A indicação do AGU enfrenta resistência não só da oposição bolsonarista como também desagradou Alcolumbre, que preferia que o indicado à vaga fosse o senador Rodrigo Pacheco, ex-presidente do Senado e, atualmente, pré-candidato ao governo de Minas Gerais. Conforme apurado por analistas do JOTA, a expectativa é que Messias tenha a quantidade de votos necessários para sua aprovação à vaga no Supremo, ainda que por margem apertada.
O senador Weverton Rocha (PDT-MA), relator da indicação de Messias, deu parecer favorável à indicação do AGU para o Supremo e destacou que o AGU cumpre todas “as exigências constitucionais concernentes à reputação ilibada e ao notável saber jurídico para o exercício do cargo para o qual foi indicado”.

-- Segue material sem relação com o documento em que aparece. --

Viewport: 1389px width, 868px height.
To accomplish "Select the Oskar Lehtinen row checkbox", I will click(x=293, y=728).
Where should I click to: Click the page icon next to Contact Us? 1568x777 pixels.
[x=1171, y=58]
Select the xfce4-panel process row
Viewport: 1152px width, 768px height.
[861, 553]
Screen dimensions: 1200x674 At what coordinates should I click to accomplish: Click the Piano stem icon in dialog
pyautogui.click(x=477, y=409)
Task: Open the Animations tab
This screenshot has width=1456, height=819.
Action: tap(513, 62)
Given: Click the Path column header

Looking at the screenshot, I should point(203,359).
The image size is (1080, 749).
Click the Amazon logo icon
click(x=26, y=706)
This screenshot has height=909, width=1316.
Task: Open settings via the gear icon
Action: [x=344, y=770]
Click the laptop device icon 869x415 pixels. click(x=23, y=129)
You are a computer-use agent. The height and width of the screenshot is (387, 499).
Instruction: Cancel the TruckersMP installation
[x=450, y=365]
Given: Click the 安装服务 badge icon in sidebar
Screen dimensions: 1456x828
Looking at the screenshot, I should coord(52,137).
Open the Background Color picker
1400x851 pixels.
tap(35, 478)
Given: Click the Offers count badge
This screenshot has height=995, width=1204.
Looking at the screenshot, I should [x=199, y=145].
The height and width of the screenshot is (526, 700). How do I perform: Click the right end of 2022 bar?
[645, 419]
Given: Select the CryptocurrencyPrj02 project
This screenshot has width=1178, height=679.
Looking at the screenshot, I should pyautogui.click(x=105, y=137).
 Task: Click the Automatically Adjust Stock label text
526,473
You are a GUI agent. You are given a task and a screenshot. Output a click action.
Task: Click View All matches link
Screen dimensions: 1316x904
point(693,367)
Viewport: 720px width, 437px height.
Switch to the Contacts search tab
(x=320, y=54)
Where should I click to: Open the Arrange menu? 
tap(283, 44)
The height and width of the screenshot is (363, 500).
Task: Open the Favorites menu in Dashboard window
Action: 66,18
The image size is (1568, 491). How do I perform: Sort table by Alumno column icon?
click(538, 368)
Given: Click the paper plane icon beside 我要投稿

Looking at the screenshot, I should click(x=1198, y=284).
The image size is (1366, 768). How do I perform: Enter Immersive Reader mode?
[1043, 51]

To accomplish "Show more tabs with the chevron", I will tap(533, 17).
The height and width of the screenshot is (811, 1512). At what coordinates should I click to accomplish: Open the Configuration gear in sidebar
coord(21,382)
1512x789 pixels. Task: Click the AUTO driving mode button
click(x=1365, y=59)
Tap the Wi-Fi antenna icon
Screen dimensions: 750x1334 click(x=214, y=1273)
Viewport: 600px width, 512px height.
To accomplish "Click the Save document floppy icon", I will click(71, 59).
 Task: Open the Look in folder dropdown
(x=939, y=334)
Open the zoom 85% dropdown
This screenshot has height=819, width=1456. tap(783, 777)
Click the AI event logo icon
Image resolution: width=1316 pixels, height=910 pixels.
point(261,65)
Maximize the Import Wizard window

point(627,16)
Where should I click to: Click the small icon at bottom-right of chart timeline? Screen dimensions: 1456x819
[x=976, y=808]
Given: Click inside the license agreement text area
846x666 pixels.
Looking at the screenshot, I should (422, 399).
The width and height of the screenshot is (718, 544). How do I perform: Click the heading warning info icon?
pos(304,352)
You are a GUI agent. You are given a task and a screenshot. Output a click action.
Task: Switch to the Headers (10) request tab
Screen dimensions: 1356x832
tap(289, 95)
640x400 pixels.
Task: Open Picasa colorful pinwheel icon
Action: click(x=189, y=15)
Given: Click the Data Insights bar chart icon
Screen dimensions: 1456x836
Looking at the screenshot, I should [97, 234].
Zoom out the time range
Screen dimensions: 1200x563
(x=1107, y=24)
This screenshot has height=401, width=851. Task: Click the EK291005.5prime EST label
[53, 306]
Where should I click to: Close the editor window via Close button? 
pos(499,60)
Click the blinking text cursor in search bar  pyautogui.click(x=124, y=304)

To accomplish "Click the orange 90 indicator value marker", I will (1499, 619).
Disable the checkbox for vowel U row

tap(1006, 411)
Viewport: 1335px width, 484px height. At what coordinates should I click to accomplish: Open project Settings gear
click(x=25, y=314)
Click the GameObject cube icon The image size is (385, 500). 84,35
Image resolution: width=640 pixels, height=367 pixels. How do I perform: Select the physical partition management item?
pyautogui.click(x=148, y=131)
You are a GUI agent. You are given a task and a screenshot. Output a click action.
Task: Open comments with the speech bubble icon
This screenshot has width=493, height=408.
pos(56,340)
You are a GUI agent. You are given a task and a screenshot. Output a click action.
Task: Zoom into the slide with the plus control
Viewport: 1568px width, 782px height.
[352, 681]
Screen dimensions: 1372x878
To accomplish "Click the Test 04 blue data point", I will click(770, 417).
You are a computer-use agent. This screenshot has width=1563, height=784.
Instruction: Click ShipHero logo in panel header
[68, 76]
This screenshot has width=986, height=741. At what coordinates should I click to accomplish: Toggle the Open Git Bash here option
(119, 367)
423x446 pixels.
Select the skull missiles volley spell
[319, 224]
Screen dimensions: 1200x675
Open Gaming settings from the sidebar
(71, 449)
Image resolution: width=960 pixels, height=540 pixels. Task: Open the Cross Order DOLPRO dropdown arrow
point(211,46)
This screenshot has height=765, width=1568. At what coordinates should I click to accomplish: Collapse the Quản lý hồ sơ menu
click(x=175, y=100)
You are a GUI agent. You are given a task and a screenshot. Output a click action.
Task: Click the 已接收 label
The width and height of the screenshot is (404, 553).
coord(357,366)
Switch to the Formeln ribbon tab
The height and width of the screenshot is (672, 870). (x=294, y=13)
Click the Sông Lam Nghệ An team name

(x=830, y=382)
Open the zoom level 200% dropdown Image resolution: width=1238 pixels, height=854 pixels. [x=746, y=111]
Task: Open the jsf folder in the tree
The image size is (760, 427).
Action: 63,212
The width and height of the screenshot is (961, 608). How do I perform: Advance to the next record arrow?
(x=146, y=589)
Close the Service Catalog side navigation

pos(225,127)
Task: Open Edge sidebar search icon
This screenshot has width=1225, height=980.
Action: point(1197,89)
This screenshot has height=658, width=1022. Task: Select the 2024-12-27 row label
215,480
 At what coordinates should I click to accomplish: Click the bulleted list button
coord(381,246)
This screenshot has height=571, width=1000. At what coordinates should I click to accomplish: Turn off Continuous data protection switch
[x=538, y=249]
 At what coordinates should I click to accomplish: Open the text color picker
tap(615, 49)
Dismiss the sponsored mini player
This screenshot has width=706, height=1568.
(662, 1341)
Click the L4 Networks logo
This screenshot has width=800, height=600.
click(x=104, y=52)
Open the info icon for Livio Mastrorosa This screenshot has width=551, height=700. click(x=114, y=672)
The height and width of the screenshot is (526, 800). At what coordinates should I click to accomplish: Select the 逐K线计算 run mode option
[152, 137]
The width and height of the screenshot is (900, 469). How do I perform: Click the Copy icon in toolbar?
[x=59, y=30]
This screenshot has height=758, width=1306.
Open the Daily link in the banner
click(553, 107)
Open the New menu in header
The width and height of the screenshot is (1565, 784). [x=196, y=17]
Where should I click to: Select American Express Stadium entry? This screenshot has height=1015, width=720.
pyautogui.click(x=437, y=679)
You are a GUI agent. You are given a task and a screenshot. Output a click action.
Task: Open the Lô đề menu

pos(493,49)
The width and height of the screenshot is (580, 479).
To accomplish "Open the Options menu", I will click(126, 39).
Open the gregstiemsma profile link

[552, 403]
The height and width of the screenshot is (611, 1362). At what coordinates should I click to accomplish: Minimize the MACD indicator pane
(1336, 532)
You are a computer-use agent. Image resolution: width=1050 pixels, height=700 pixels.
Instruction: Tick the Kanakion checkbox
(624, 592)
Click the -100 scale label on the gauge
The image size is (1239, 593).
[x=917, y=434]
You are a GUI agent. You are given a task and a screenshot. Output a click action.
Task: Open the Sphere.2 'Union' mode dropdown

Otto Alencar (PSD-BA), presidente da CCJ, afirmou que “ele [Messias] tem o apoio suficiente para ser aprovado no Senado”. “Eu parto do princípio que o presidente da República tem o direito de indicar e que nós, aqui, não devemos analisar a indicação, mas o currículo. E Messias preenche todos os requisitos para a vaga”, comentou Otto.